[Saved entries]

====

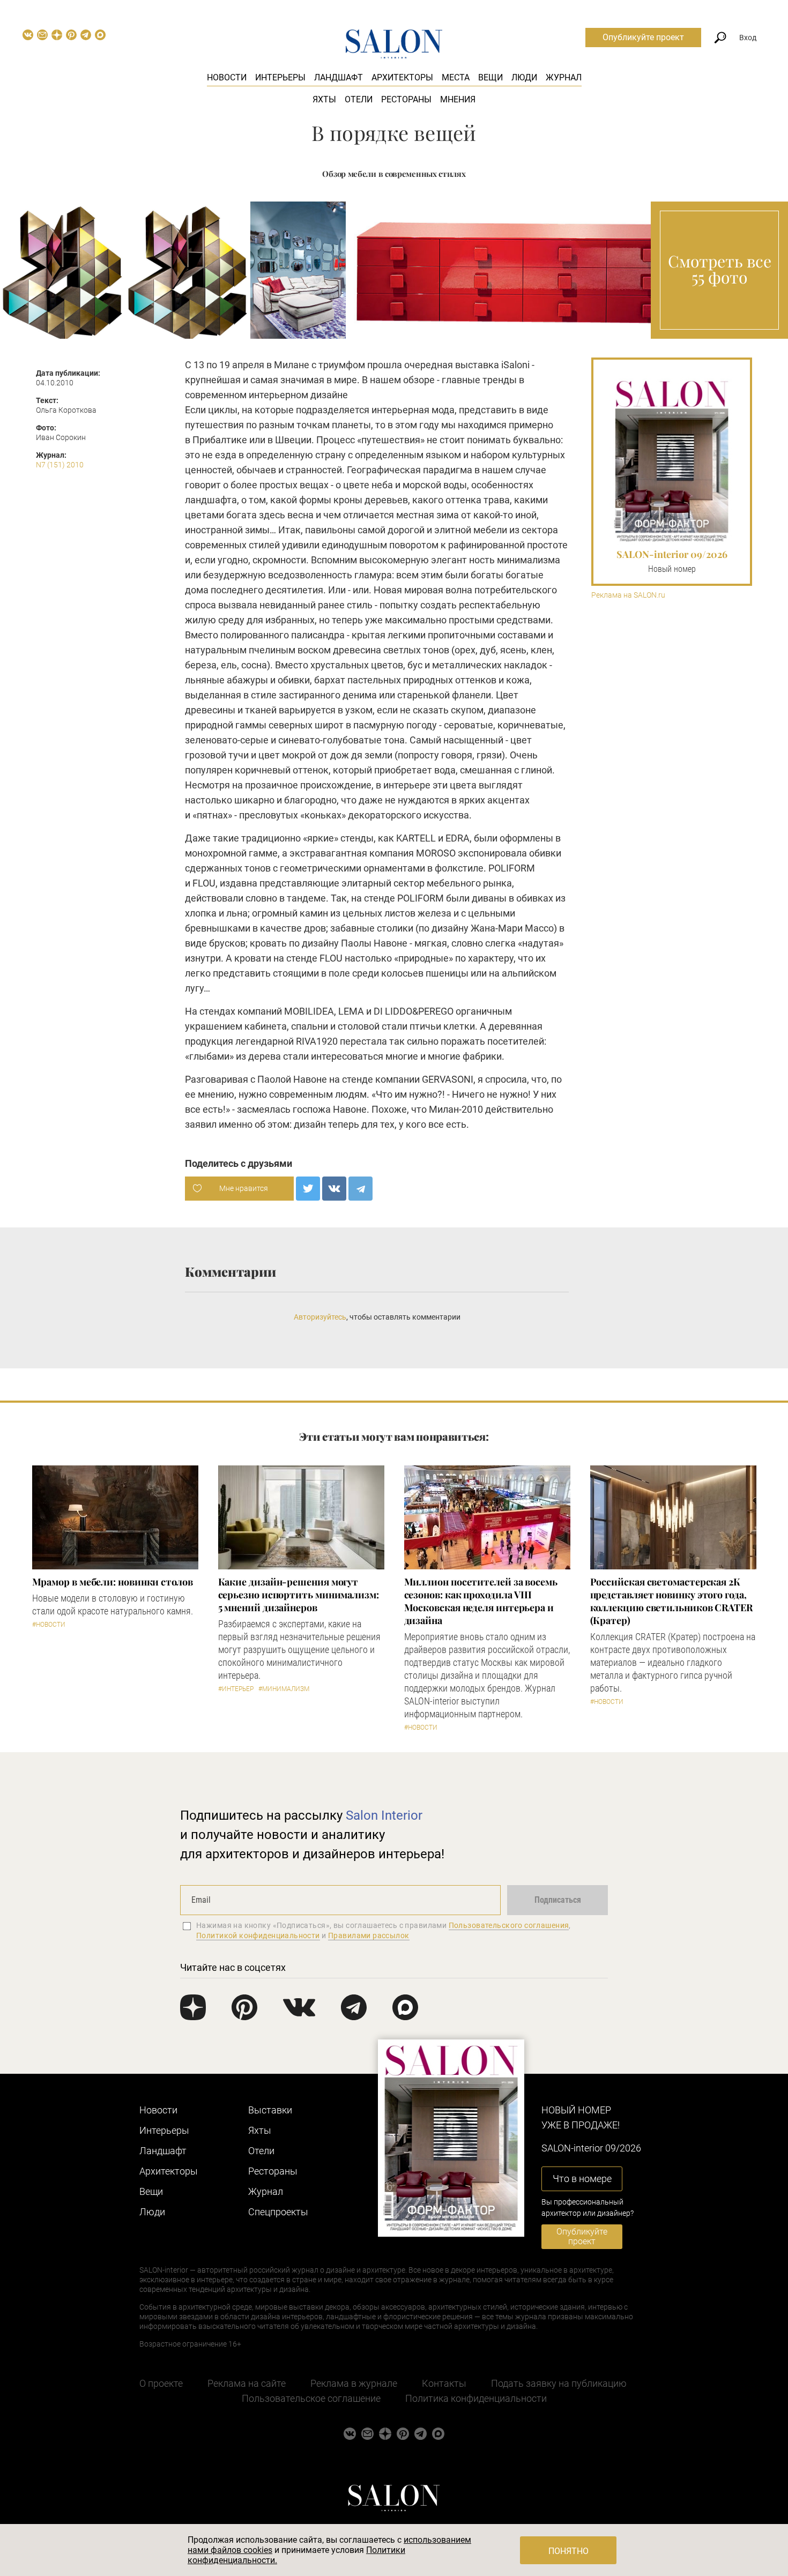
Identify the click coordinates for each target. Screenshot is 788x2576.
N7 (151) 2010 (60, 464)
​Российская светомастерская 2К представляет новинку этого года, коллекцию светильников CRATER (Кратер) (671, 1601)
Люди (524, 77)
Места (456, 77)
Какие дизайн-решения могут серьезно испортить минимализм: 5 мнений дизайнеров (298, 1594)
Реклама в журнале (353, 2383)
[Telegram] (360, 1189)
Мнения (457, 99)
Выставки (270, 2110)
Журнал (564, 77)
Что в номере (582, 2178)
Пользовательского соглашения (509, 1925)
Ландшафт (338, 77)
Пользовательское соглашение (311, 2398)
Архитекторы (402, 77)
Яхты (324, 99)
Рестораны (406, 99)
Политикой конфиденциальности (258, 1935)
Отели (359, 99)
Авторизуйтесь (320, 1317)
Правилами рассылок (369, 1935)
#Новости (48, 1624)
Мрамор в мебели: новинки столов (112, 1581)
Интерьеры (280, 77)
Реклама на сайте (246, 2383)
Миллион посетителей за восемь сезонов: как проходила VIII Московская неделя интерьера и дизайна (480, 1601)
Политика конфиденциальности (476, 2398)
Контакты (444, 2383)
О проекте (161, 2383)
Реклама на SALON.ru (628, 595)
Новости (227, 77)
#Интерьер (236, 1689)
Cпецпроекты (278, 2211)
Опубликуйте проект (643, 37)
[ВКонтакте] (334, 1189)
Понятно (568, 2551)
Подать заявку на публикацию (559, 2383)
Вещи (490, 77)
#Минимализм (283, 1689)
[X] (308, 1189)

====

◆ DIRECTIONS:
Go through the data above and copy each line in which "Реклама" appears.

◆ REPLY TO THE EXERCISE:
Реклама в журнале (353, 2383)
Реклама на сайте (246, 2383)
Реклама на SALON.ru (628, 595)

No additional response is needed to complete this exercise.